インフル患者約150人 例年の1%以下:2020年9月からの10週間で

社会 医療・健康

2020年第36~45週(8月31日から10週間)の集計で判明したインフルエンザの患者数は全国で148人だった。直近5年間(15~19年)の同時期における平均感染者数は約1万7000人で、今期は大幅に下回っている。

厚生労働省は毎年、9月から翌年5月末までの間、1週間ごとにインフルエンザの発生状況を取りまとめている。これによると、9月1日を含む第36週からの10週間で集計された患者の総数は、全国で148人だった。同時期における過去5年間の平均患者総数は約1万7000人。これと比べると、2020/21年シーズンの患者数は1%以下になっている。

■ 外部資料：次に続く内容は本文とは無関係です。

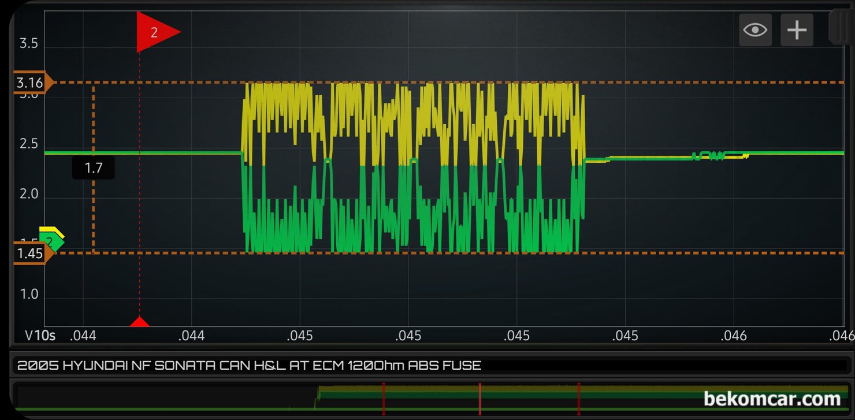This screenshot has height=420, width=855.
Task: Click the red triangle on the time axis
Action: [x=139, y=322]
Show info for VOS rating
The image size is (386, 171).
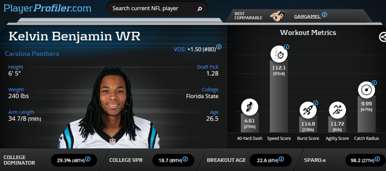[x=219, y=47]
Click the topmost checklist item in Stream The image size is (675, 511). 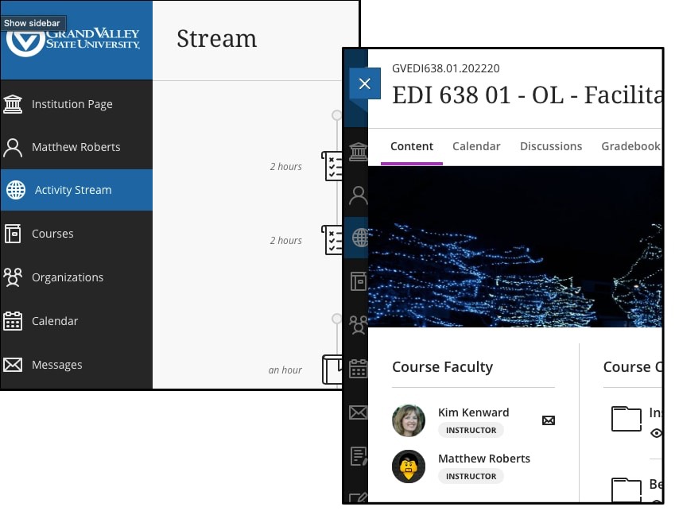tap(332, 166)
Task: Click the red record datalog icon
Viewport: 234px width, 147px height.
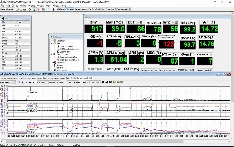Action: click(38, 10)
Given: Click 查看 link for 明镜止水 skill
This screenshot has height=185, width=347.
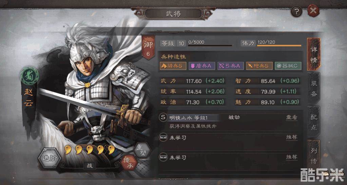Looking at the screenshot, I should tap(292, 117).
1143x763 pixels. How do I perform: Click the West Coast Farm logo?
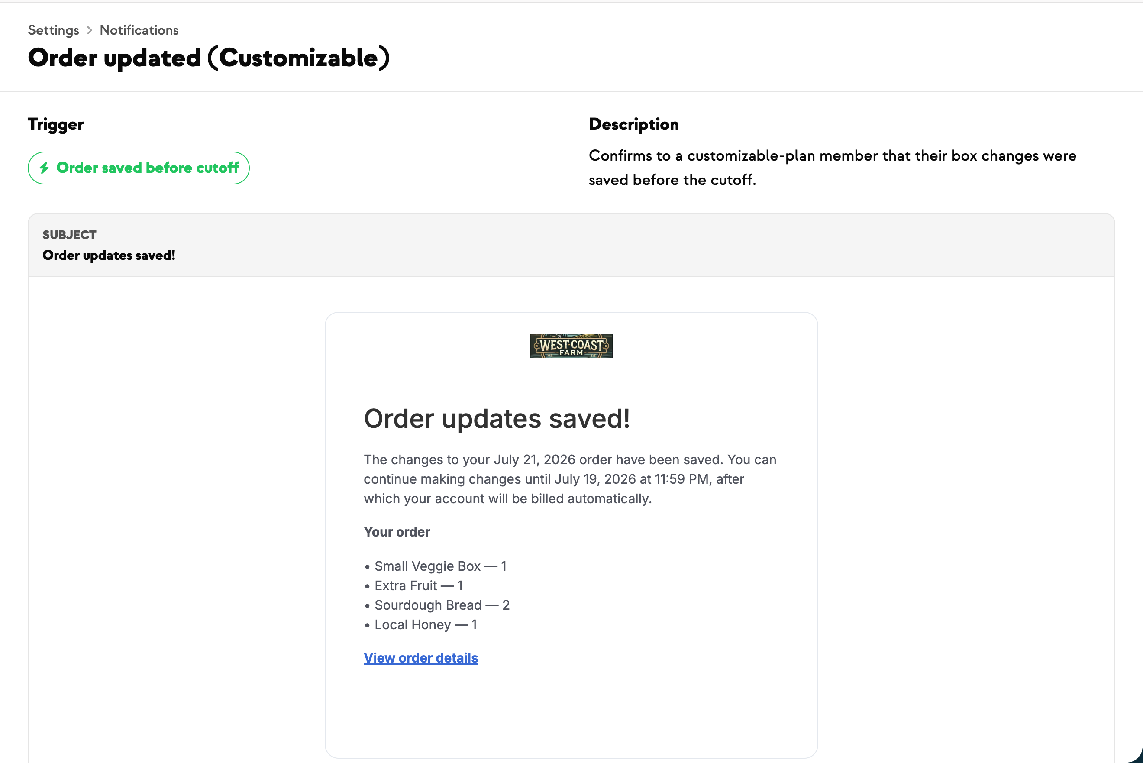(571, 346)
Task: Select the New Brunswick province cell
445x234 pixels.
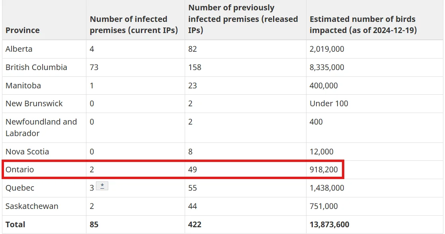Action: coord(34,103)
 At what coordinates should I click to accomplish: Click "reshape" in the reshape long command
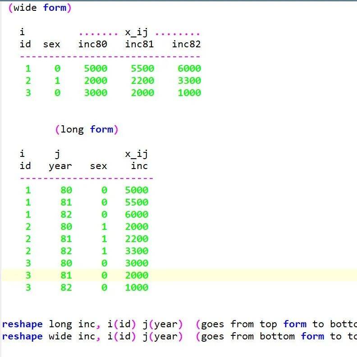pos(22,324)
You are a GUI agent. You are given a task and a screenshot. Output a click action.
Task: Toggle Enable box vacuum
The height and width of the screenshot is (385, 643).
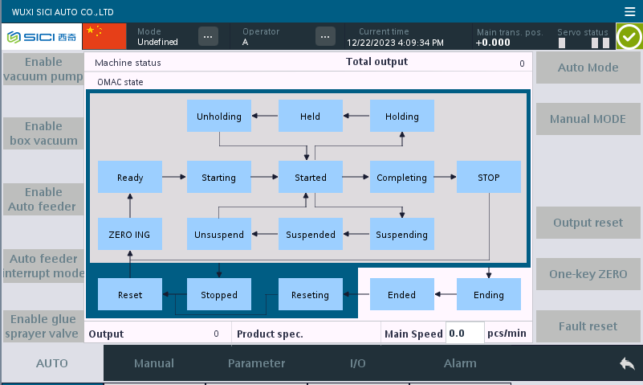click(43, 133)
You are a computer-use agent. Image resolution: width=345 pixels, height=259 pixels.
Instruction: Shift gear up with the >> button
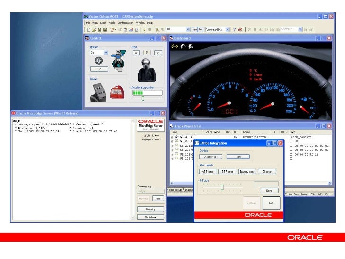click(x=158, y=53)
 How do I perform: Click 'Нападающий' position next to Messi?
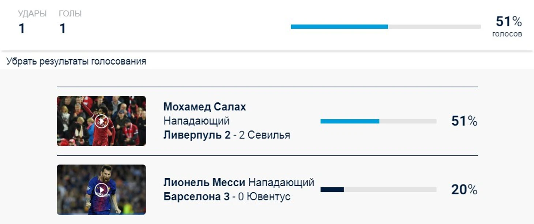(x=281, y=182)
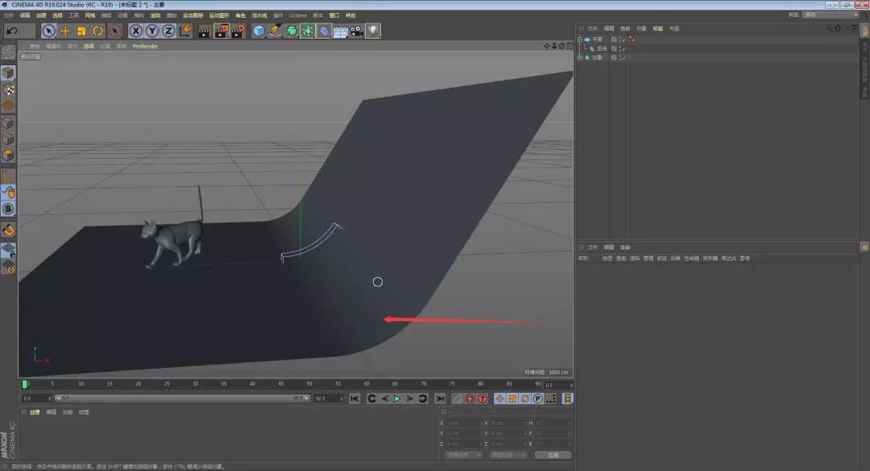Open ProRender viewport menu
The image size is (870, 471).
coord(145,46)
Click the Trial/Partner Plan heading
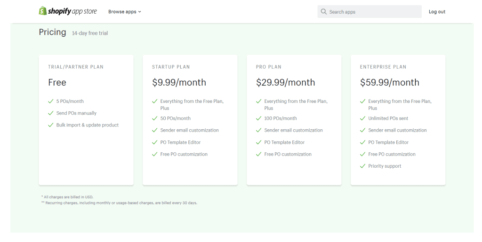The height and width of the screenshot is (242, 482). pyautogui.click(x=76, y=67)
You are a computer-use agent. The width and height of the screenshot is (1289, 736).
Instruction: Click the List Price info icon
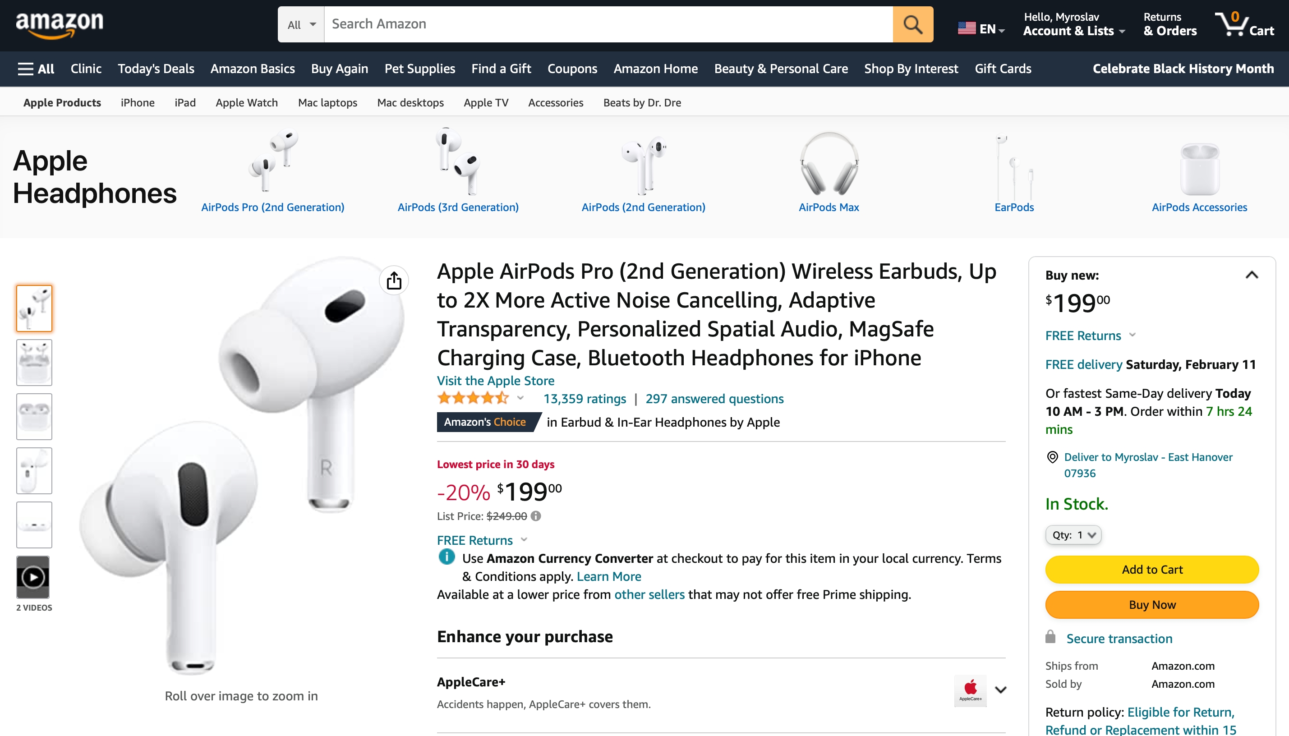536,516

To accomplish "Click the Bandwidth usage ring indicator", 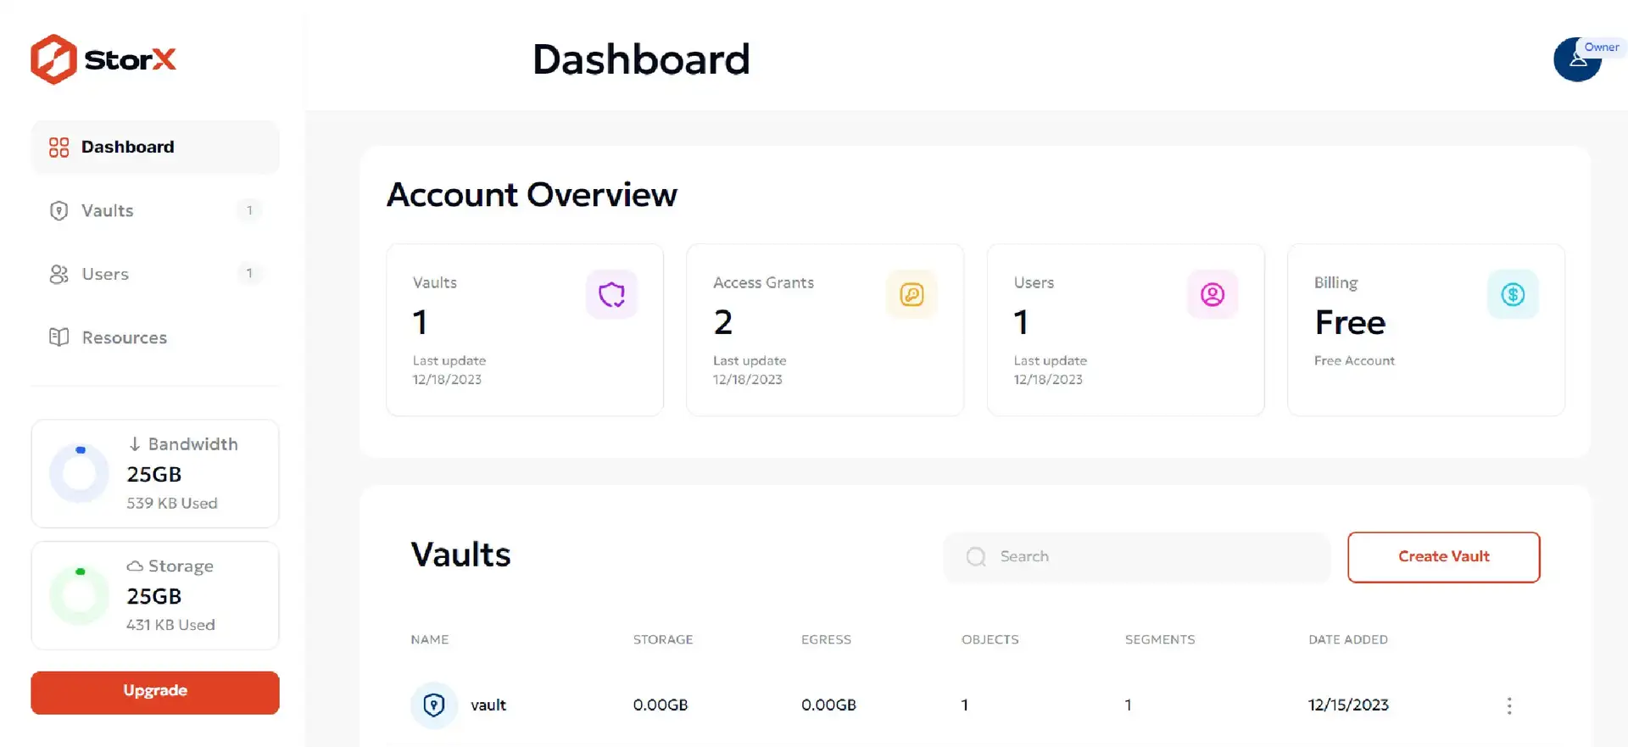I will click(x=80, y=473).
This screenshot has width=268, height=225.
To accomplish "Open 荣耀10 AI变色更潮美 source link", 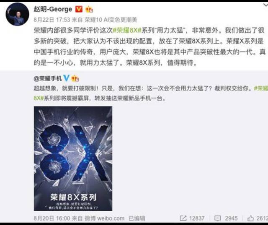I will [111, 20].
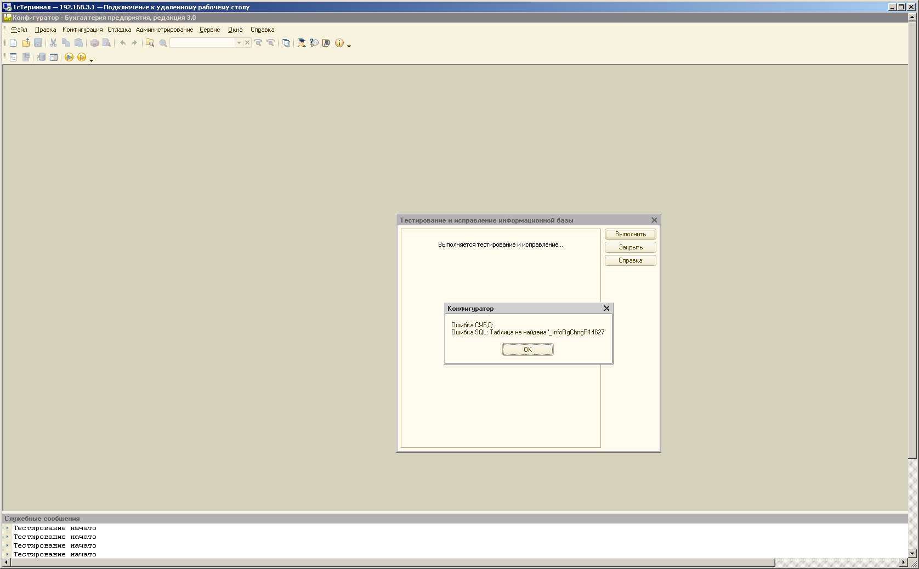
Task: Open the configuration tree icon
Action: (13, 57)
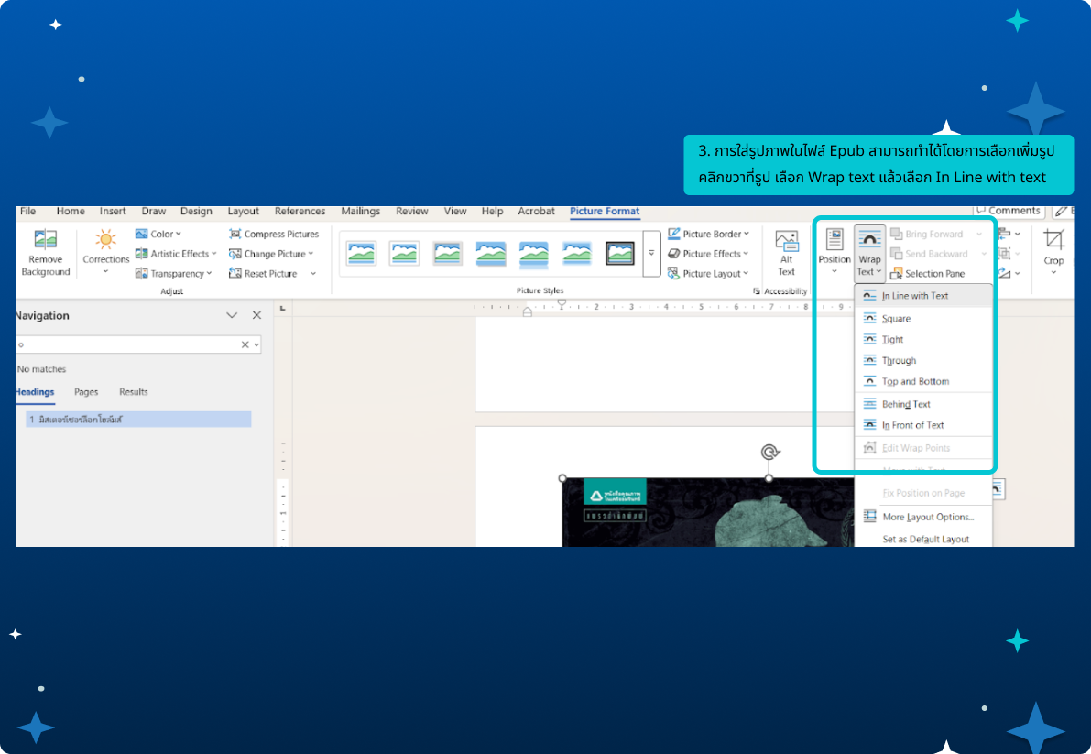Viewport: 1091px width, 754px height.
Task: Open the Corrections tool
Action: [106, 242]
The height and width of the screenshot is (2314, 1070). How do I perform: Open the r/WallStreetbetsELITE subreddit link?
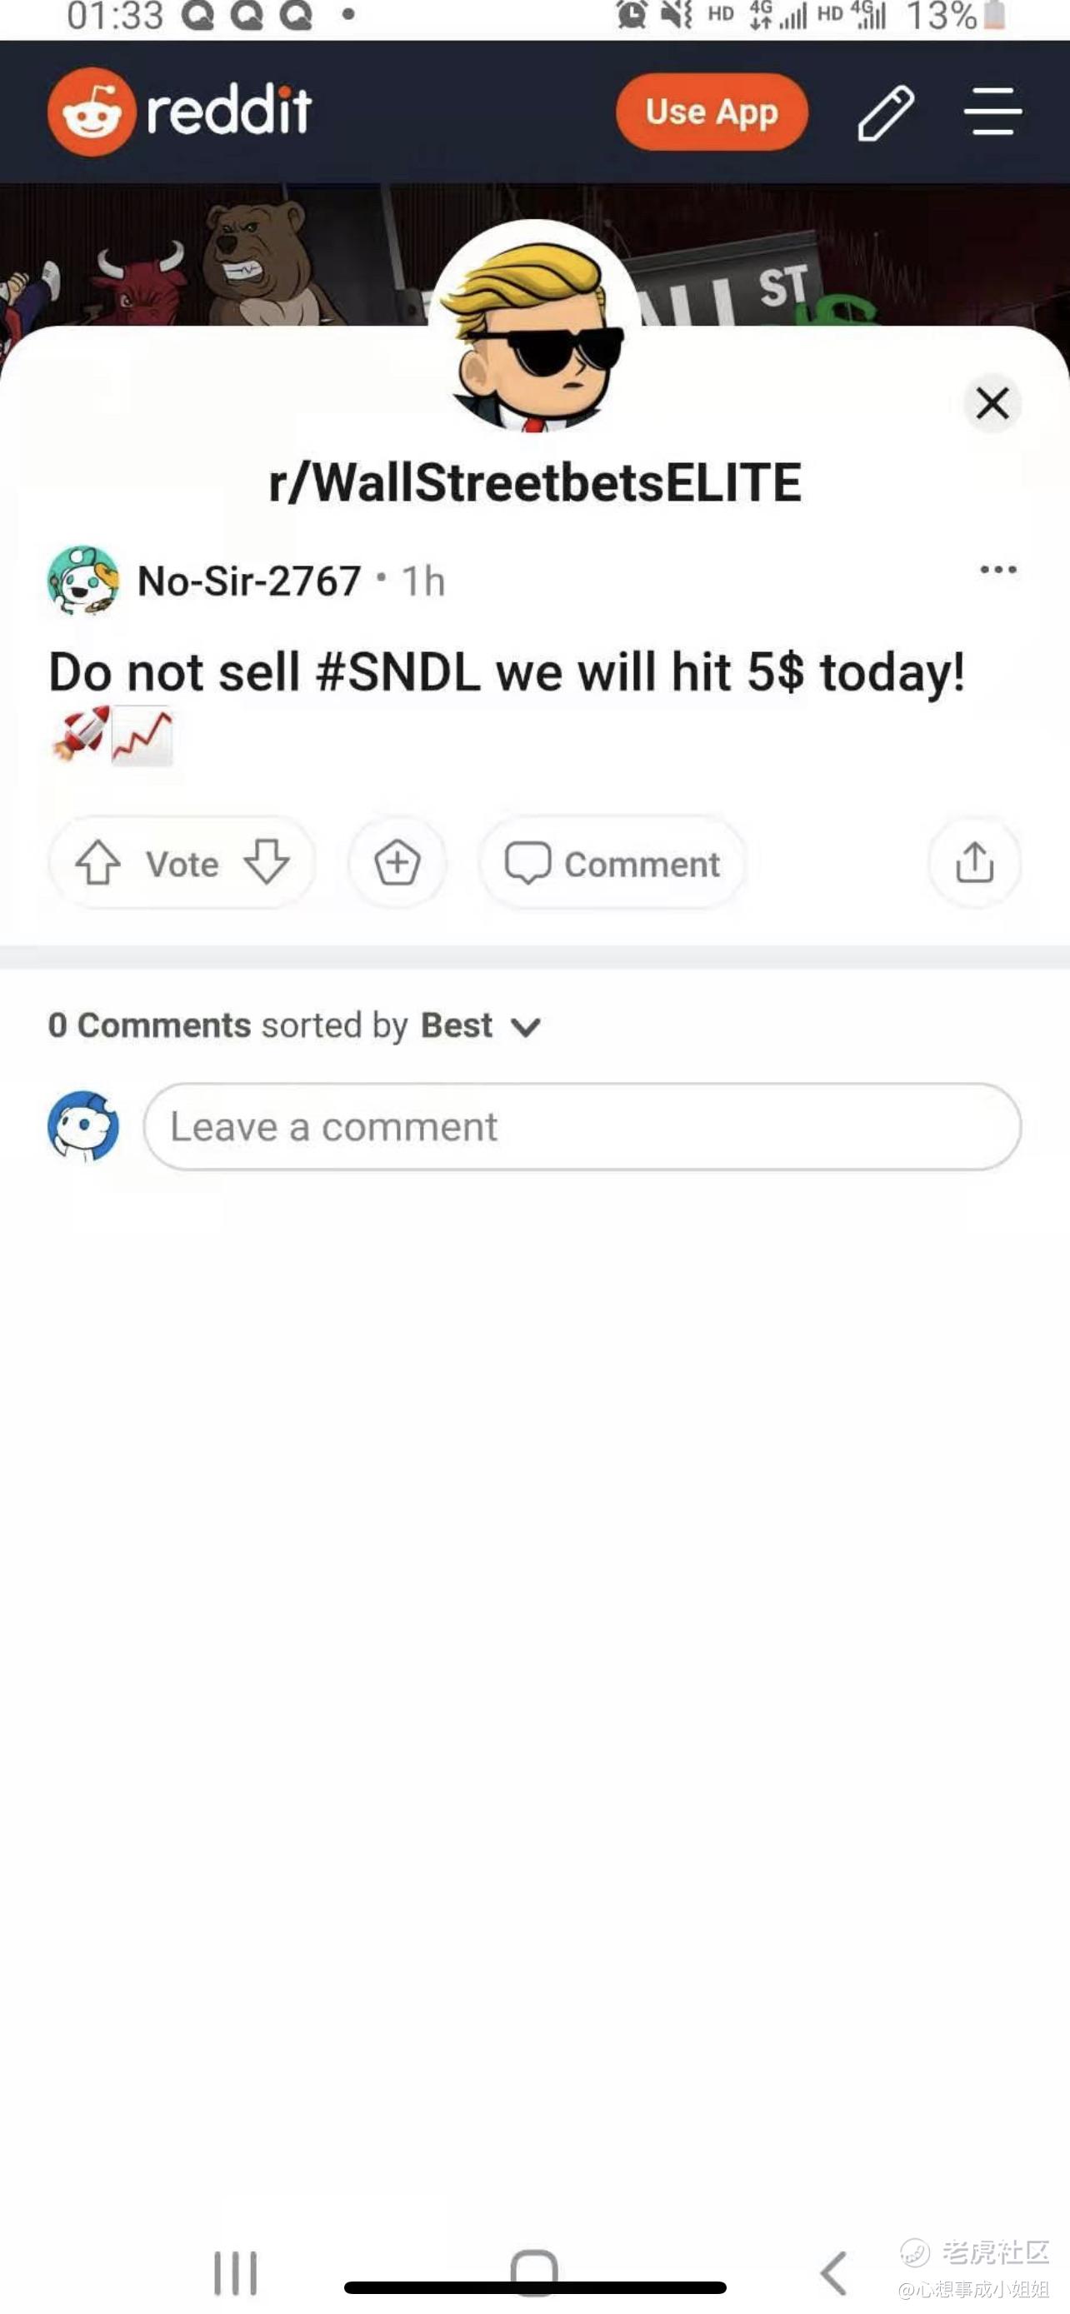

インフルエンザの発生状況は例年異なり、患者数にも幅がある。第36~45週における患者数の推移を年・シーズンごとに見ると、直近では2019年から始まる19/20年シーズンで、集計スタート時から患者数が3000人を超え、翌37週には5000人台に跳ね上がった。一方、15年から始まる15/16年シーズンでは、ほぼ500人以下で推移し、45週でも650人だった。

厚労省によると、2004/05年シーズンまでさかのぼると、インフルエンザの流行入りは最も遅くて翌年第3週(04/05、06/07年シーズン)となっている。このため、今季もこれから患者数が急増する可能性も残されているが、現在までは患者数が際立って少ないのは事実。春から続く新型コロナウイルスの感染対策が、インフルエンザの予防につながっているとも考えられる。